Good grief indeed. Maybe you need to restate your claim because I think we’ve lost sight of what it is.

The fact is, given a sufficiently low gearing, climbing a hill on a bike is more efficient than walking up that same hill. I explained the reasons in my first post to this thread. There are no energy loss mechanisms which exist for bicycles but are missing for walking.

I already gave the caveat that a bicycle needs sufficiently low gearing to be as easy as walking. Pedicabs don’t have such low gearing, at least for something that carries that kind of weight. I used to own a Greenspeed tricycle with a 72-speed drivetrain, and it was very easy to pause on a steep hill without using brakes. Of course it’s even easier if I apply the brakes, but I never said otherwise.

I’d like to offer my perspective on the issue. A simple way to think about a bicycle travelling up a hill is with a free body diagram approach. When the rider turns the pedals, this ends up generating a force between the bottom of the rear tire and the ground, in the direction parallel to the hill (tangential). The only other force is gravity, acting vertically downward. The gravitational force can be divided into a component perpendicular to the ground (normal), which holds the bike against the road, and a component tangential to the ground which propels the bicycle up the hill. In order to maintain a constant speed up the hill, the rider must provide enough force to match the tangential component of gravity, plus overcome the losses in the system (similar to those on flat ground).

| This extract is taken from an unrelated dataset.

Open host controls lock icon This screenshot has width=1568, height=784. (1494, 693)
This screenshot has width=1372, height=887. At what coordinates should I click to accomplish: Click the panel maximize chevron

Walking is less efficient because the hiker’s centre of gravity will bob and down unnecessarily, and the speed will be increasing and decreasing during each step.

On a bike, if the hill is too steep you may not be able to sustain enough power to overcome the forces discussed above, due to lactic acid buildup in the muscles. It is still possible to slowly walk up the hill because when walking, the muscles can rest for as long as need be between steps. While resting, gravity pushes you down with sufficient force that your shoes will not slip, so you only have to remain standing, which uses about the same amount of exertion as doing so on level ground (the only difference is the angle of your feet).

A similar strategy can be used to bike up the hill by standing and placing your weight over the front pedal to keep the bike from rolling backwards between “steps” (pedal pushes). The problem with this is that depending on the gearing, the amount of force needed for each step may be more than you can generate using your weight and your muscles combined. The other problem is that if you are going very slowly, plus periodically stopping, it becomes very difficult to balance.